Agone, coregone e carpione: ecco i tre sorvegliati speciali del lago di Garda
Progetto di salvaguardia dell’ecosistema con annessa valorizzazione della pesca: queste specie soffrono il caldo, si valuta un ripopolamento

Due anni e mezzo per trovare nuove strategie di salvaguardia dell’ecosistema del lago di Garda, valorizzando al contempo l’attività economica legata alla pesca. È questo l’obiettivo del nuovo accordo interistituzionale della Regione Veneto con Regione Lombardia, Provincia autonoma di Trento e Università degli Studi dell’Insubria. Il progetto da 570mila euro indagherà lo stato della fauna ittica del lago di Garda con particolare attenzione a tre specie: agone, coregone e carpione.

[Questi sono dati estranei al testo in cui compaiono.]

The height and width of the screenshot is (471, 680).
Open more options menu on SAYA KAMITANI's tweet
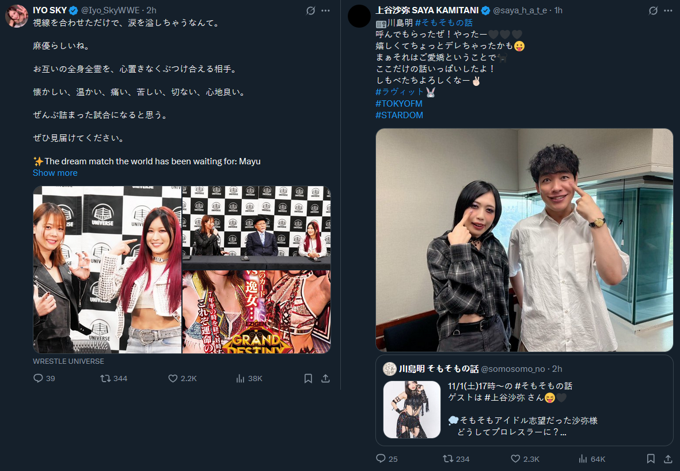[x=668, y=11]
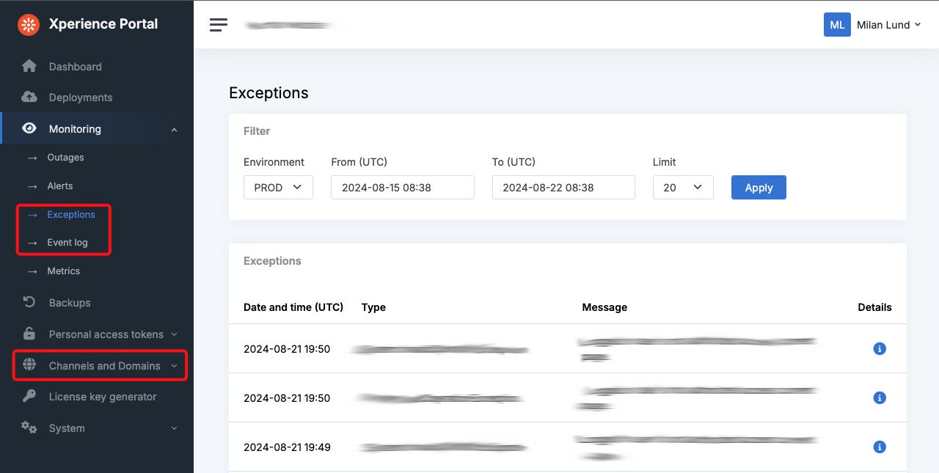This screenshot has height=473, width=939.
Task: Open the Outages monitoring page
Action: tap(65, 158)
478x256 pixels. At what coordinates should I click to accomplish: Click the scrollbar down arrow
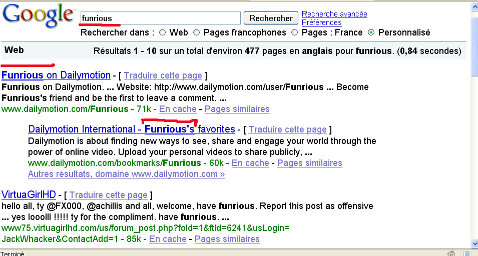(x=473, y=244)
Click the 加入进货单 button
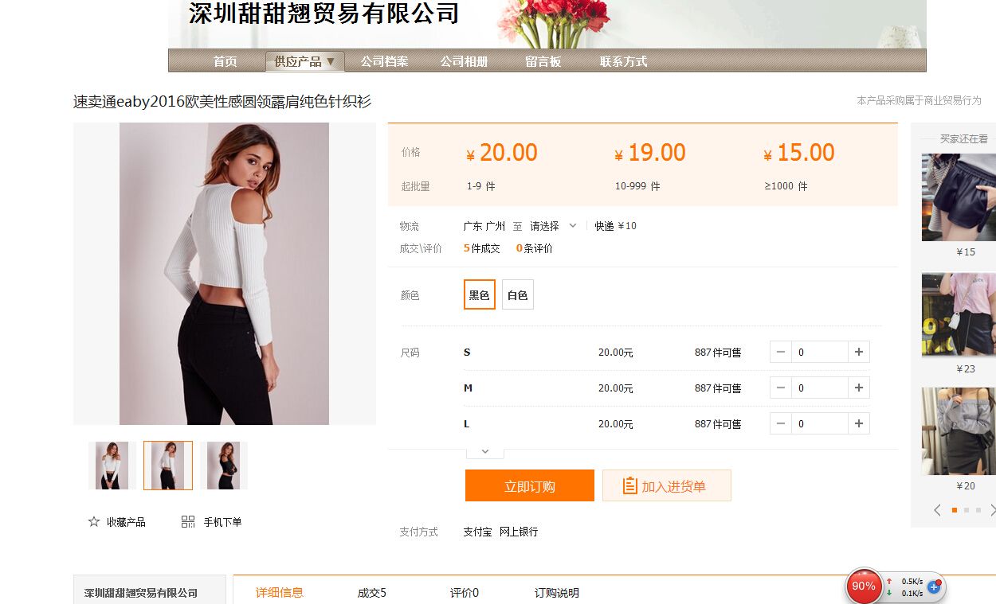Image resolution: width=996 pixels, height=604 pixels. (666, 486)
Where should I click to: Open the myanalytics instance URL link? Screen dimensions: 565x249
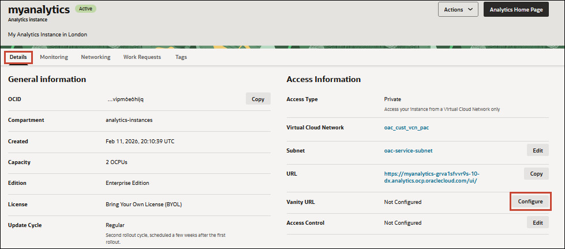(431, 177)

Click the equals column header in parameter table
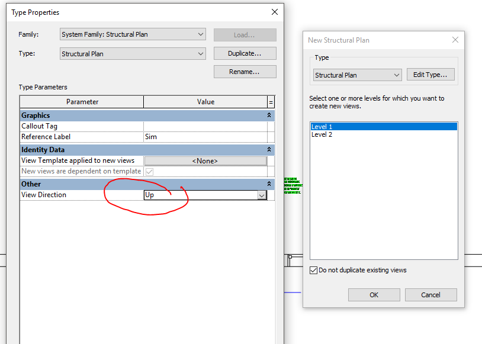pyautogui.click(x=271, y=101)
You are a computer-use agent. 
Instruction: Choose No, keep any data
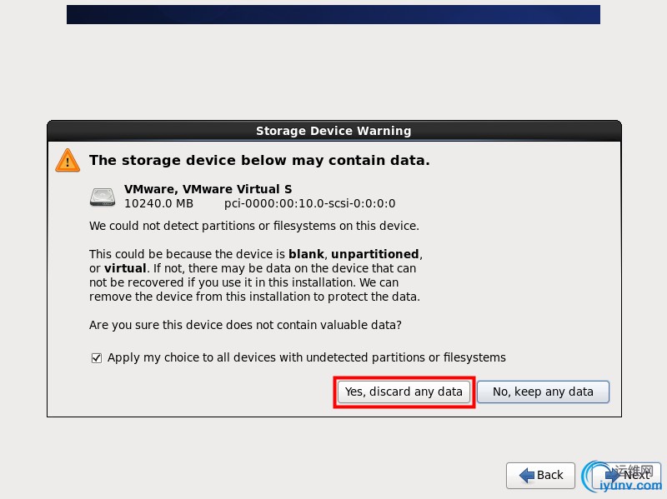[x=544, y=392]
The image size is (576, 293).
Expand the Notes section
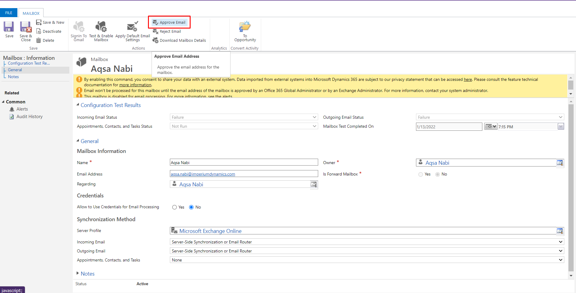tap(87, 274)
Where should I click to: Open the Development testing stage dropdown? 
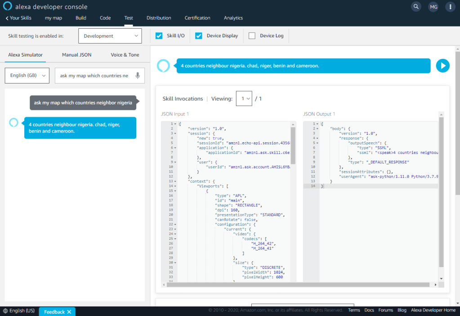click(110, 36)
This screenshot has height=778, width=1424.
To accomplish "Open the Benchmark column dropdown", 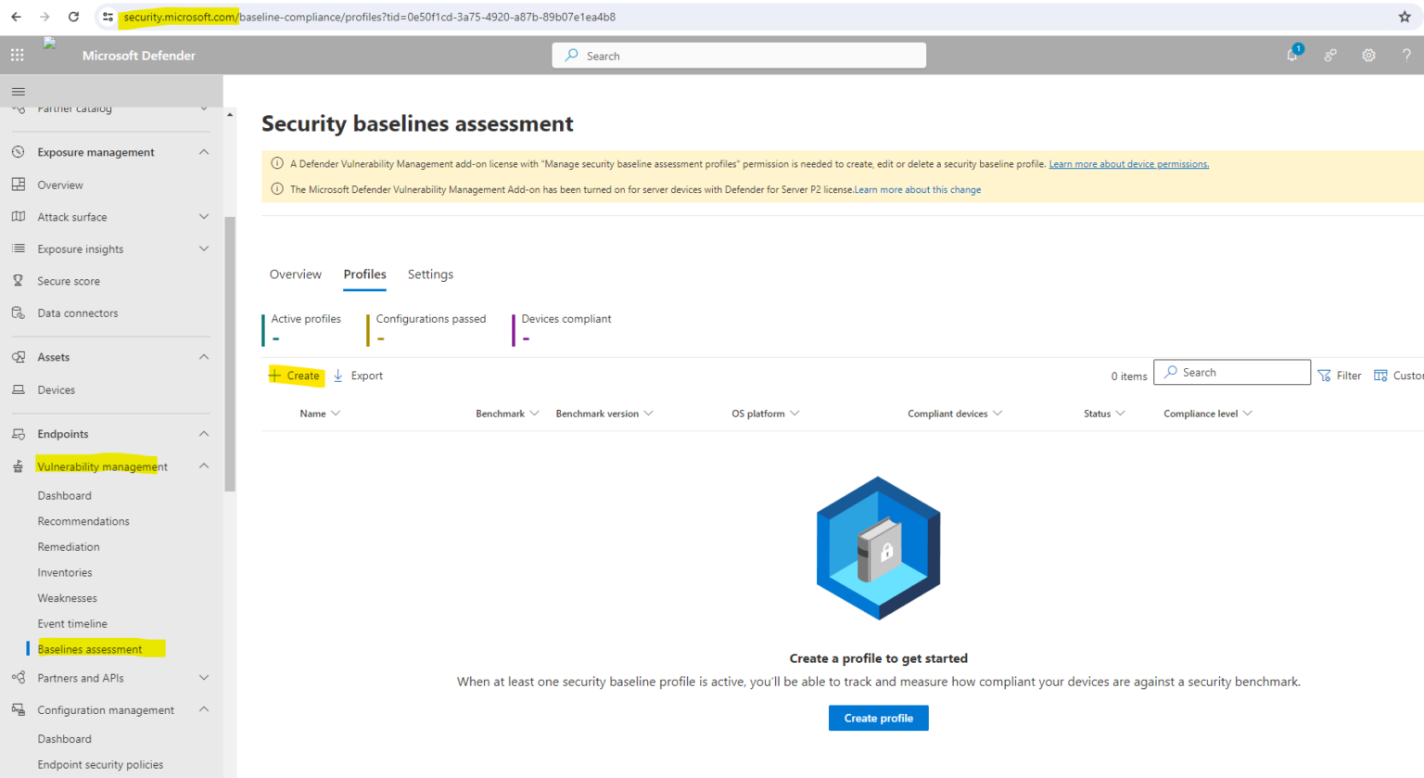I will pos(507,413).
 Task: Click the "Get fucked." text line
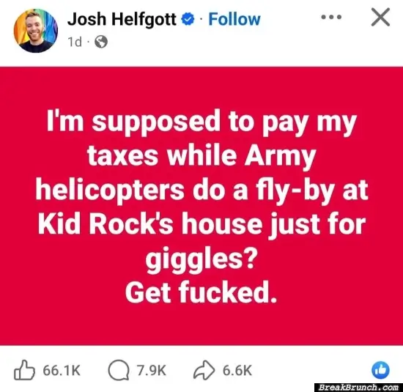(201, 292)
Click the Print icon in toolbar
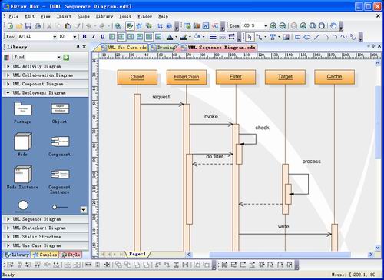This screenshot has height=280, width=384. [x=38, y=26]
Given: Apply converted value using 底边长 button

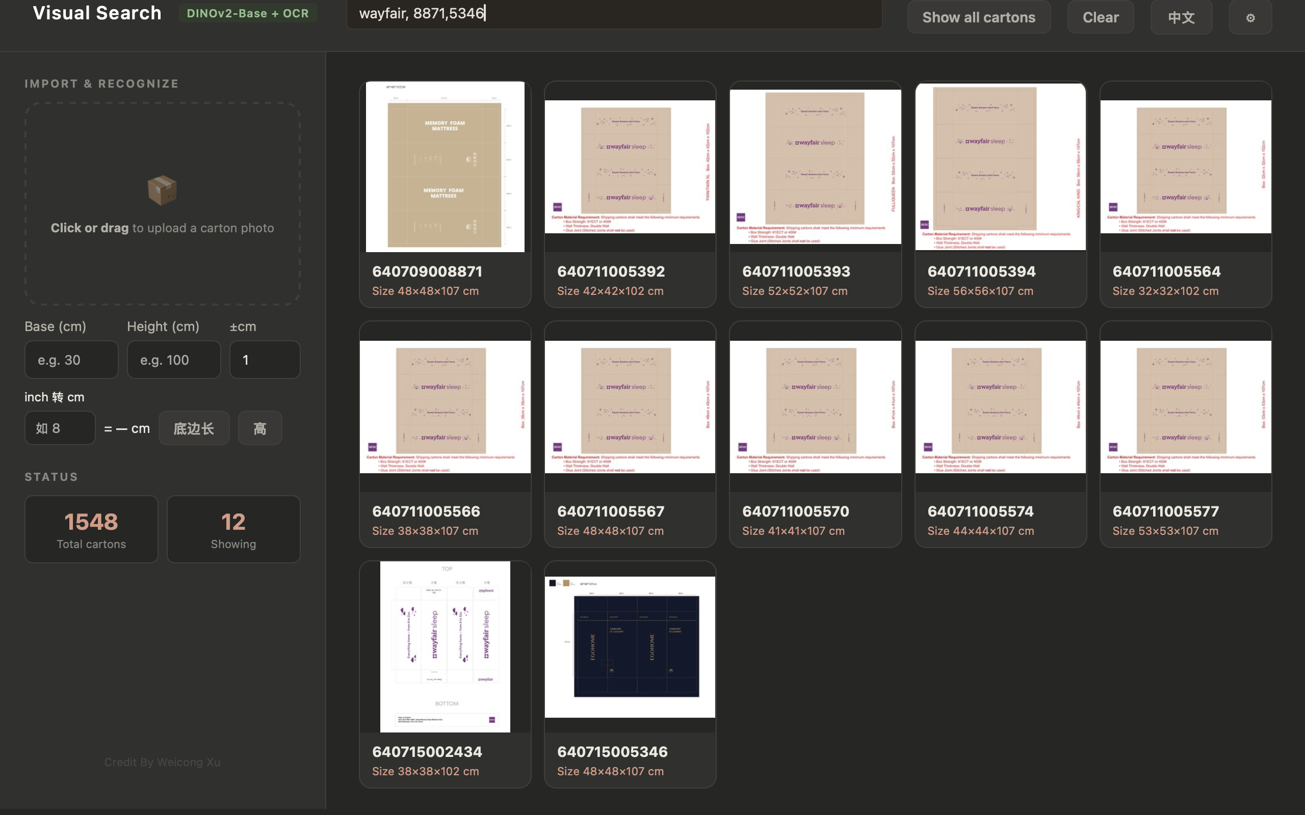Looking at the screenshot, I should coord(194,428).
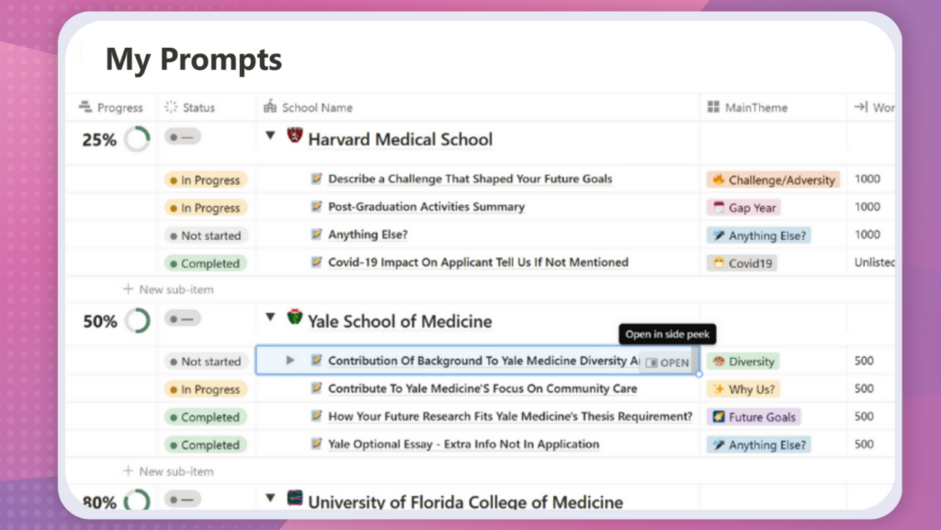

L’iniziativa è sostenuta anche dal fondo europeo Affari marittimi, pesca e acquacoltura per 266 mila euro. Il progetto, proposto dall’assessore regionale alla Pesca Cristiano Corazzari, «rappresenta un’evoluzione concreta nel percorso di collaborazione già avviato tra Regioni e Province autonome. Ora compiamo un passo ulteriore verso una gestione sostenibile e condivisa, anche alla luce del cambiamento climatico e della crescente pressione antropica».

I pesci soffrono il caldo
La minaccia più grande per i pesci del lago è il caldo. Con l’aumento delle temperature soffrono soprattutto il carpione e le specie della famiglia dei salmonidi, di cui fa parte anche il coregone, entrambi sorvegliati speciali del progetto. Le temperature dell’acqua nello stato superficiale del lago sono in graduale crescita come sottolineato da Nico Salmaso della fondazione Mach in occasione della Giornata di divulgazione scientifica sullo stato di salute del lago di Garda. I dati mostrano un peggioramento negli ultimi danni: dagli 8-8,5 gradi registrati il 1991 e il 2013 si è passati ai 9-9,5 tra il 2014 e il 2025. Raggiungere i 10 gradi centigradi potrebbe danneggiare ulteriormente le specie più legate alle temperature. Come coniugare l’attività economica della pesca, sia sportiva che professionale, in un clima che cambia sempre più in fretta rimane un punto critico.
Il Dna ambientale
Il progetto per l’assessore Corazzari ha uno scopo duplice: «Da un lato vogliamo avere una base scientifica aggiornata per valutare le politiche di tutela e ripopolamento, dall’altro intendiamo individuare pratiche gestionali che salvaguardino l’ecosistema e al contempo valorizzino l’attività economica legata alla pesca professionale e sportiva».
Per raggiungere questo obiettivo l’Università dell’Insurbia coordinerà il progetto unendo metodi tradizionali - come pescate mensili e misure biologiche - a innovative analisi del Dna ambientale. Al termine dei 30 mesi di lavoro si dovrebbe ottenere un quadro più completo sullo stato del bacino lacustre più grande d’Italia dalla straordinaria biodiversità.